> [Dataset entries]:
§
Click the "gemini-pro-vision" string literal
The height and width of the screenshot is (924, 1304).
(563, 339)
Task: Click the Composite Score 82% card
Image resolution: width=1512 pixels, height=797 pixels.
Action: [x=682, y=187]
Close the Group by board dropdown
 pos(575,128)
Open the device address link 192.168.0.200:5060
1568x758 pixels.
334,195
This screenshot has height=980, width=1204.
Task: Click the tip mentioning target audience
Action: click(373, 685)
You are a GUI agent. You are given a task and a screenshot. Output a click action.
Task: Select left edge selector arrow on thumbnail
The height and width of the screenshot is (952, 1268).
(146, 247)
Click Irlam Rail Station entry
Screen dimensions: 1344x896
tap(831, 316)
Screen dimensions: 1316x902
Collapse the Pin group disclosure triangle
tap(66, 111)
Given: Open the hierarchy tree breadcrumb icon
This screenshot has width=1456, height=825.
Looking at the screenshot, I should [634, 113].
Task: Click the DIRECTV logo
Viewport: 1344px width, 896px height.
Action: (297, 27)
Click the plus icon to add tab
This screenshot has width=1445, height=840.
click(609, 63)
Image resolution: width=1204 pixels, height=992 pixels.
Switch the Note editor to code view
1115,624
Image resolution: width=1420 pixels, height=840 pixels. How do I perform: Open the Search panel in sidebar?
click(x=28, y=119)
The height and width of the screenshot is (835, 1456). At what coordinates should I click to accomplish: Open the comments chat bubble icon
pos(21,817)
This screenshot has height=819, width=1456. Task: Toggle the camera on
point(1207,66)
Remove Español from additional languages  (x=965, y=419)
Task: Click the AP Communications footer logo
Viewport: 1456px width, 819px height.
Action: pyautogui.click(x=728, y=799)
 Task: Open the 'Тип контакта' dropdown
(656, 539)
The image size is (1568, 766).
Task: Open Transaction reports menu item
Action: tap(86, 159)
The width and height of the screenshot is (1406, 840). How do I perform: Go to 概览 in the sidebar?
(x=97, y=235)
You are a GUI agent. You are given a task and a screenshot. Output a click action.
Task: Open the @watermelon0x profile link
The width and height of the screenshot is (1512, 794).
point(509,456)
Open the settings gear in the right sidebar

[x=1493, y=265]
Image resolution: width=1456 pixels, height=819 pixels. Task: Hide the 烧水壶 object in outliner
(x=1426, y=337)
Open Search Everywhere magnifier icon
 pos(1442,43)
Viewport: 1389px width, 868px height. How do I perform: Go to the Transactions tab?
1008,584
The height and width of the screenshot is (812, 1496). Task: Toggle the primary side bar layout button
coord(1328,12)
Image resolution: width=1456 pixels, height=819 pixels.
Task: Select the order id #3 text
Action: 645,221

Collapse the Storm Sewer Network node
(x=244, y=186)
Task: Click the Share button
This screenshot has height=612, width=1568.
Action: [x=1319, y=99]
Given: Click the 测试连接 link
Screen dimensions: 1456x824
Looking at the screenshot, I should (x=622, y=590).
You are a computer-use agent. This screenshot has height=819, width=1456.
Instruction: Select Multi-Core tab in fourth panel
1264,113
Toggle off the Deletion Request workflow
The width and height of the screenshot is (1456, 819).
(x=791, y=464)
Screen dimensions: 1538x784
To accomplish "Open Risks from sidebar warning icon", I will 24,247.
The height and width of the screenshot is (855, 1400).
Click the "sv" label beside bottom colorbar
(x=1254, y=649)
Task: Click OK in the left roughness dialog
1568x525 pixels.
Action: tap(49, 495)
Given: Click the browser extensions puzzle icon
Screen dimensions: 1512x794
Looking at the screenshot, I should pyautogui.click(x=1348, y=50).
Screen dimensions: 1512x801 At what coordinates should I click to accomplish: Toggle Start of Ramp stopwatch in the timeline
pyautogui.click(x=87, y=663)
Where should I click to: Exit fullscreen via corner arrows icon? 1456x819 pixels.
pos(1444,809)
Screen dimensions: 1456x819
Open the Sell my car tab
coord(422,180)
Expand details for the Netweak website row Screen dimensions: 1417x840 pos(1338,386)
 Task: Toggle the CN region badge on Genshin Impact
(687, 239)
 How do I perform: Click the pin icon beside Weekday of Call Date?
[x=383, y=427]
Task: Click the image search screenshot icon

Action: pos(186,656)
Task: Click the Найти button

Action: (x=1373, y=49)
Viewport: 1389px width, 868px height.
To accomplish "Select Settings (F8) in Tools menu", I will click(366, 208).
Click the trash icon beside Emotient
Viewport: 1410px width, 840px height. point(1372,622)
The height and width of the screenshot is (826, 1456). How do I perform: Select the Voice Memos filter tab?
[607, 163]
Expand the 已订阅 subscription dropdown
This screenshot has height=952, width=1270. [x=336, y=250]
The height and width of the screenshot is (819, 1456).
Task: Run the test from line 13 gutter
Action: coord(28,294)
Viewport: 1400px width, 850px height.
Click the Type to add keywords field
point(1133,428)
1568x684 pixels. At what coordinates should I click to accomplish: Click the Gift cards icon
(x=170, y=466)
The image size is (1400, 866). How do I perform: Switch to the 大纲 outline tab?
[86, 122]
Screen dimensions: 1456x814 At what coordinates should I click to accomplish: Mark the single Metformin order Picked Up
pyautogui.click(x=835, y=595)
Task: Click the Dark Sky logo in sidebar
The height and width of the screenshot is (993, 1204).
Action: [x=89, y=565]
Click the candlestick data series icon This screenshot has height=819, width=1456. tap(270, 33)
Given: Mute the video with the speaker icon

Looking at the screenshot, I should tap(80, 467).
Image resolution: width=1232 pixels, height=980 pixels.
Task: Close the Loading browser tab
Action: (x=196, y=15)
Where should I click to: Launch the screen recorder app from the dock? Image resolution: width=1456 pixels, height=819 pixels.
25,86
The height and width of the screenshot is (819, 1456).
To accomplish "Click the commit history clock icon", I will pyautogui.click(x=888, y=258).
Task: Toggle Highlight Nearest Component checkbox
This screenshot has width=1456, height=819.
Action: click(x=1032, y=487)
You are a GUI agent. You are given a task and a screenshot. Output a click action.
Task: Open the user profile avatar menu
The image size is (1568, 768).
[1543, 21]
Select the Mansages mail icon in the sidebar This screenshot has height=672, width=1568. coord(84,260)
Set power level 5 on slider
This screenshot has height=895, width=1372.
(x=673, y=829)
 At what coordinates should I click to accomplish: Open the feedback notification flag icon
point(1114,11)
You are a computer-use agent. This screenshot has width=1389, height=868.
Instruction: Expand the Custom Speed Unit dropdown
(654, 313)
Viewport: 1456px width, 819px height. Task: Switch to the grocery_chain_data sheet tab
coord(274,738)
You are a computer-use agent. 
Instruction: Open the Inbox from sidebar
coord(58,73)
§
> [YOUR GOAL]: Copy down every line of the entries containing the word "will".

> [ANSWER BOX]:
To accomplish "Open Risks from sidebar warning icon", I will 24,247.
To accomplish "Select Settings (F8) in Tools menu", I will click(366, 208).
To accomplish "Click the commit history clock icon", I will pyautogui.click(x=888, y=258).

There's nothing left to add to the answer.